Most pulmonologists consider systemic oral glucocorticoid therapy contraindicated in the first trimester of pregnancy due to the high risk of fetal malformations. Inhaled glucocorticoids can be used to treat bronchial asthma (at a dose of no more than 1000 mcg per day) throughout pregnancy, since their systemic side effects are minor, and the risk of fetal death due to hypoxia during asthma attacks is high.

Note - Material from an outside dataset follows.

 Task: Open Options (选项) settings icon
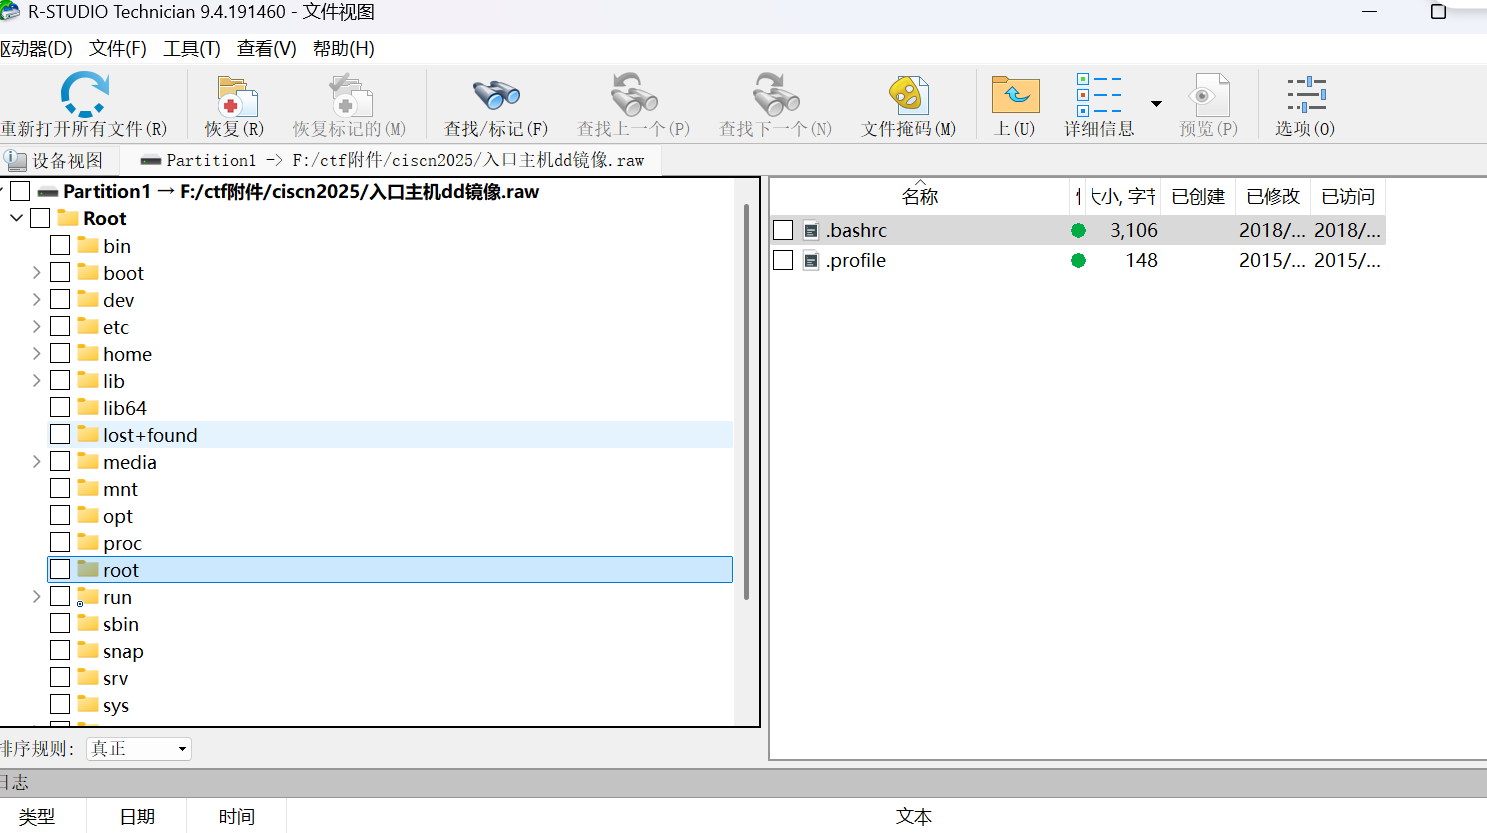pos(1305,97)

Small doses of glucocorticoids, if necessary, can be administered orally in the II-III trimesters in combination with inhaled glucocorticoids. In severe asthma attacks and asthmatic status, intravenous glucocorticoids are indicated.

Complications

Side effects of systemic glucocorticoid therapy:

  • obesity, mainly in the chest, abdomen, cervical spine, the appearance of a moon-shaped, hyperemic face;
  • psychosis, emotional lability;
  • thinning, dry skin, purple-violet stretch marks;
  • acne, hirsutism;
  • muscle atrophy;
  • osteoporosis, including of the spine (spinal fractures are possible);
  • hypersecretion and increased acidity of gastric juice, development of ulcers of the stomach and duodenum;
  • hyperglycemia (steroid diabetes mellitus);
  • arterial hypertension;
  • sodium retention, edema;
  • posterior subcapsular cataract;
  • activation of the tuberculosis process;
  • adrenal suppression.

Abrupt discontinuation of glucocorticoids after prolonged use, especially in high doses, leads to the rapid onset of withdrawal syndrome, which manifests itself as:

  • worsening of bronchial asthma, resumption of asthma attacks, possible development of asthmatic status;
  • a significant drop in blood pressure;
  • sudden weakness;
  • nausea, vomiting;
  • arthralgia, myalgia;
  • abdominal pain;
  • headache.

To reduce the development of side effects of glucocorticoid therapy and to reduce corticosteroid dependence, it is recommended:

  • try to use smaller doses of the drug;
  • combine treatment with inhalations of Intal;
  • prescribe short-acting drugs (prednisolone, urbazone, polcortolone) and do not use long-acting glucocorticoids (kenalog, dexazone, etc.);
  • prescribe glucocorticoid in the first half of the day, give the largest part of the daily dose in the morning so that the concentration of the drug in the blood coincides with the greatest release of endogenous cortisol;
  • It is advisable to give the maintenance dose of the drug (1.5-2 tablets) intermittently (i.e. take the double maintenance dose once in the morning, but every other day). This method of administration reduces the possibility of adrenal suppression and the development of side effects;
  • to reduce corticosteroid dependence at the time of reducing the dose of prednisolone and switching to maintenance doses, take etiol 0.1 g 3 times a day (under the control of blood pressure), glycyrrhiza 0.05 g 2-3 times a day orally. These drugs stimulate the adrenal glands. To reduce corticosteroid dependence, you can also use tincture of Caucasian dioscorea 30 drops 3 times a day;
  • use RDT in combination with acupuncture;
  • to prevent or reduce side effects of oral glucocorticoid therapy, it is advisable to replace part of the dose with inhaled glucocorticoids;
  • use plasmapheresis, hemosorption.

One of the most severe complications of systemic glucocorticoid therapy is osteoporosis. For its prevention and treatment, drugs containing the thyroid gland C-cell hormone calcitonin - calcitrin, miacalcik are used. Calcitrin is prescribed 1 U subcutaneously or intramuscularly daily for a month with breaks every 7th day (a course of 25 injections) or 3 U every other day (a course of 15 injections). Miacalcik (salmon calcitonin) is administered subcutaneously or intramuscularly 50 U (a course of 4 weeks). Miacalcik can also be used as an intranasal spray 50 U every other day for 2 months followed by a two-month break. Treatment with calcitonin preparations should be carried out in combination with oral calcium gluconate at 3-4 g / day. Calcitonin preparations promote the entry of calcium into bone tissue, reduce the symptoms of osteoporosis, have an anti-inflammatory effect, reduce mast cell degranulation and corticosteroid dependence.